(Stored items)
:::::
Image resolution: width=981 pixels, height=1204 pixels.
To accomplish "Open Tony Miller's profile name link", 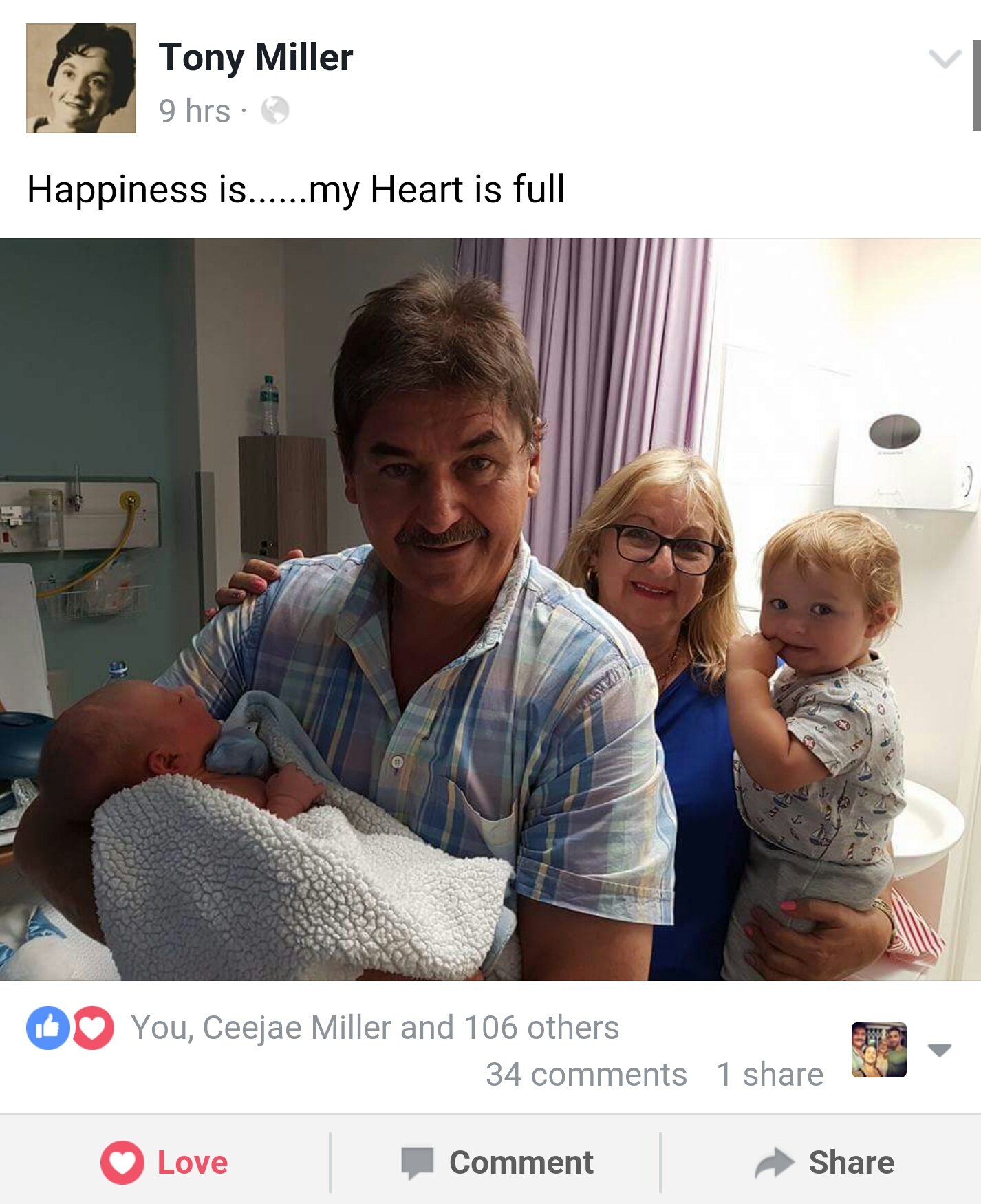I will [x=256, y=57].
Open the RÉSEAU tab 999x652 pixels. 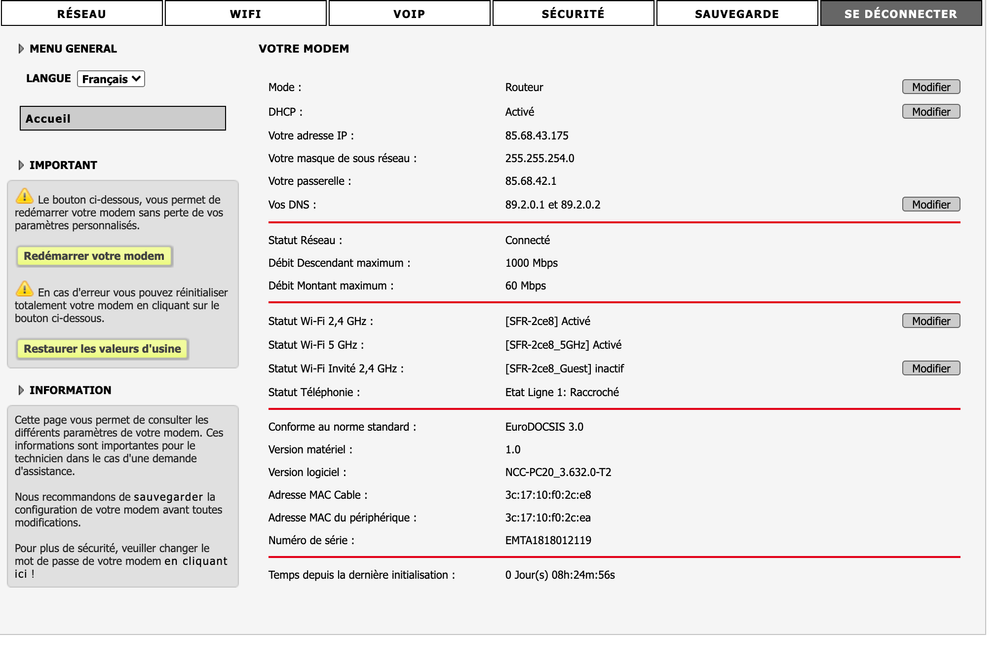(x=82, y=14)
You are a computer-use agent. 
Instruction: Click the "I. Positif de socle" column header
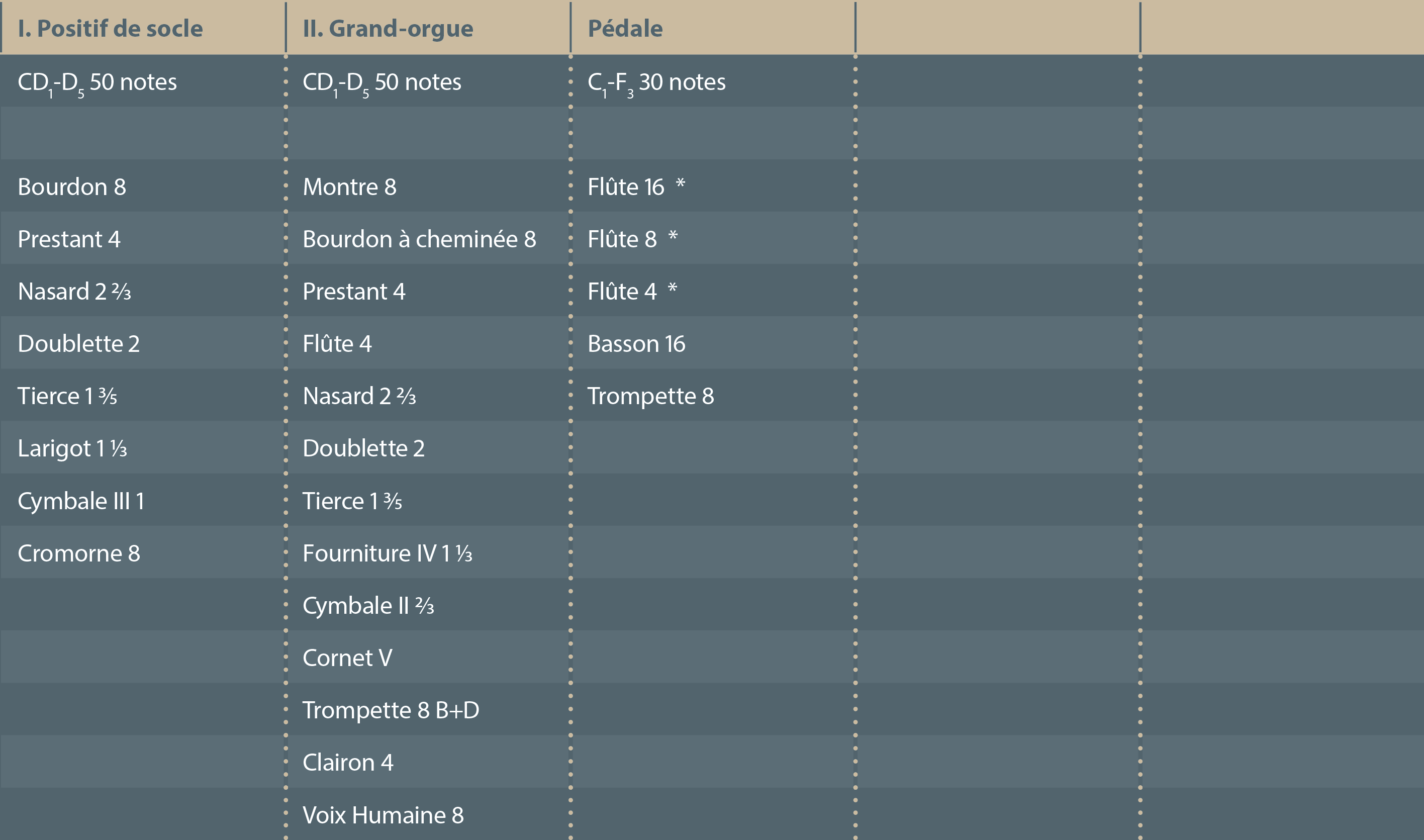[111, 28]
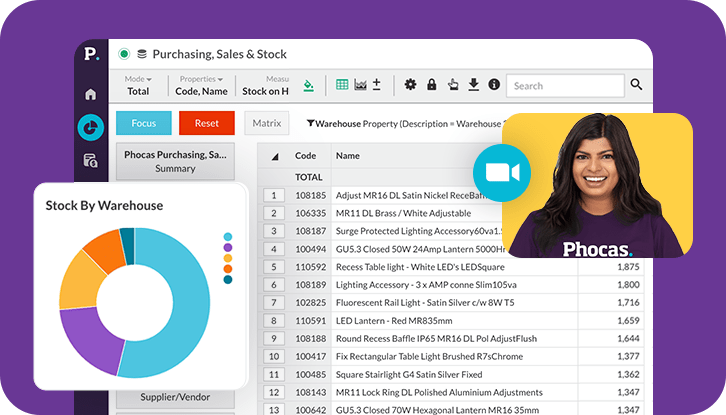Open the settings gear in toolbar
The image size is (726, 415).
coord(410,85)
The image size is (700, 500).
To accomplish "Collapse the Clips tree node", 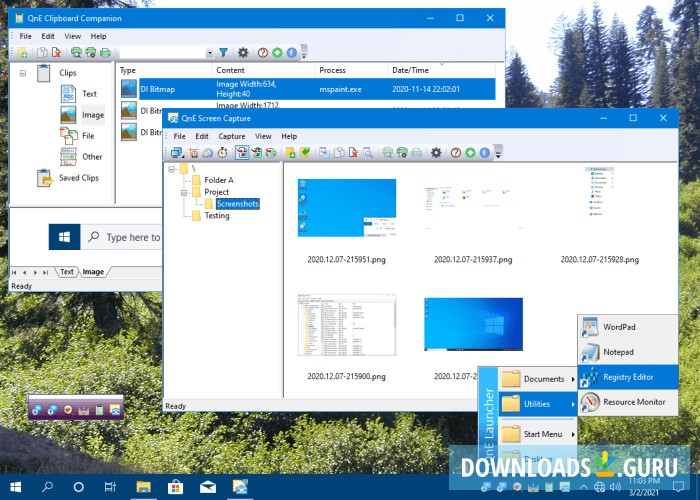I will pyautogui.click(x=23, y=72).

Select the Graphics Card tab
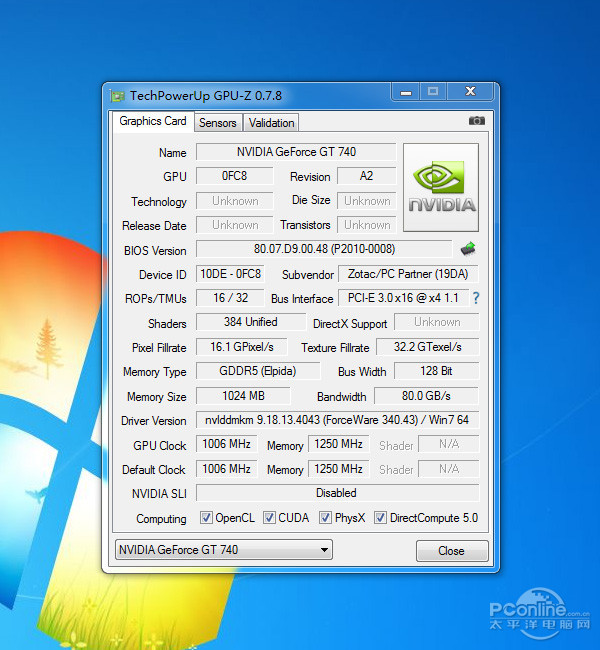pyautogui.click(x=152, y=121)
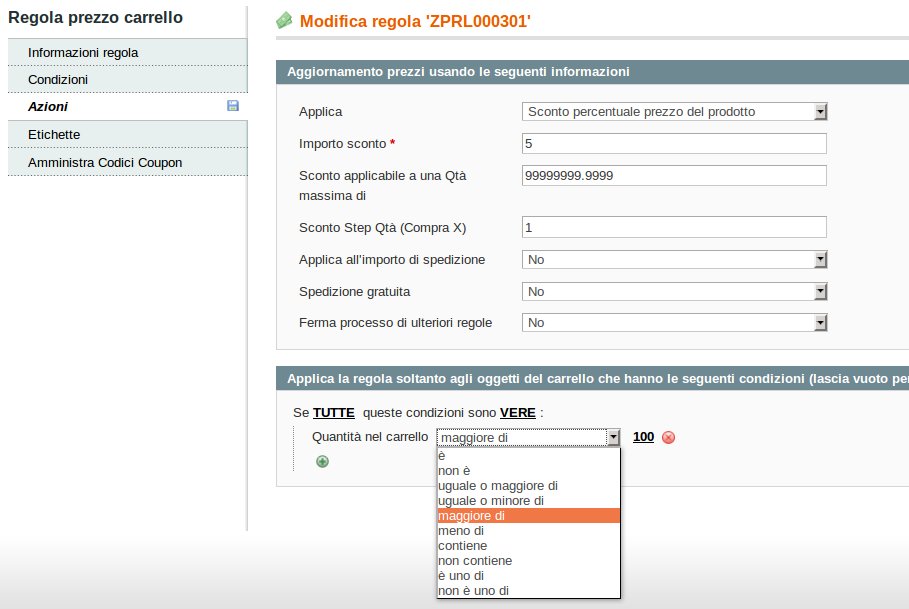Click the Importo sconto input field
This screenshot has height=609, width=909.
674,143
:::::
Each line above starting at the one holding "Instruction: Click the" and ending at the one holding "The image size is (700, 500)." should be set down exactly as it stands, both ends included, with no pictures.

Instruction: Click the "I. Positif de socle" column header
[111, 28]
Open the settings gear in toolbar
The image size is (726, 415).
coord(410,85)
The image size is (700, 500).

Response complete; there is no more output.